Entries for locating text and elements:
——

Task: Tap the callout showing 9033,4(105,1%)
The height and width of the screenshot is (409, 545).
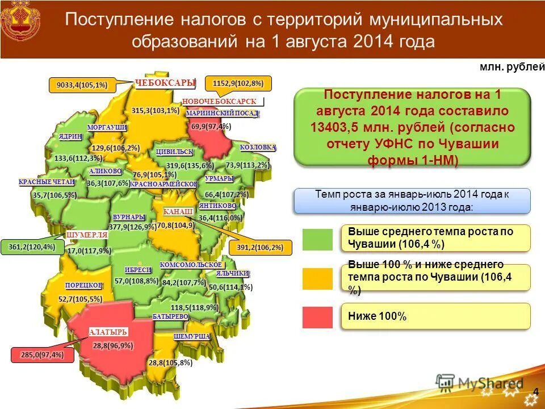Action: coord(82,85)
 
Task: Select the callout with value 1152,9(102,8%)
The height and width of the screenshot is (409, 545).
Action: coord(238,84)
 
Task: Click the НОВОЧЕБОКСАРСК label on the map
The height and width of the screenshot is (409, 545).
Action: coord(219,101)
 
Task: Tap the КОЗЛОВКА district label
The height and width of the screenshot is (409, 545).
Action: coord(258,147)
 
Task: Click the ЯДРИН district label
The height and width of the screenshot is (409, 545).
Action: coord(71,137)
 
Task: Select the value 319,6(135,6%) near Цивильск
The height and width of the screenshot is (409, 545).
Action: coord(190,166)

——

Stated exercise: Reproduce every line of the material above verbatim, omitting the pictures.

Task answer:
Task: Tap the callout showing 9033,4(105,1%)
The height and width of the screenshot is (409, 545).
Action: coord(82,85)
 
Task: Select the callout with value 1152,9(102,8%)
The height and width of the screenshot is (409, 545).
Action: coord(238,84)
 
Task: Click the НОВОЧЕБОКСАРСК label on the map
The height and width of the screenshot is (409, 545).
Action: coord(219,101)
 
Task: Tap the КОЗЛОВКА district label
The height and width of the screenshot is (409, 545).
Action: coord(258,147)
 
Task: Click the ЯДРИН district label
The height and width of the screenshot is (409, 545).
Action: coord(71,137)
 
Task: Select the value 319,6(135,6%) near Цивильск
The height and width of the screenshot is (409, 545).
Action: coord(190,166)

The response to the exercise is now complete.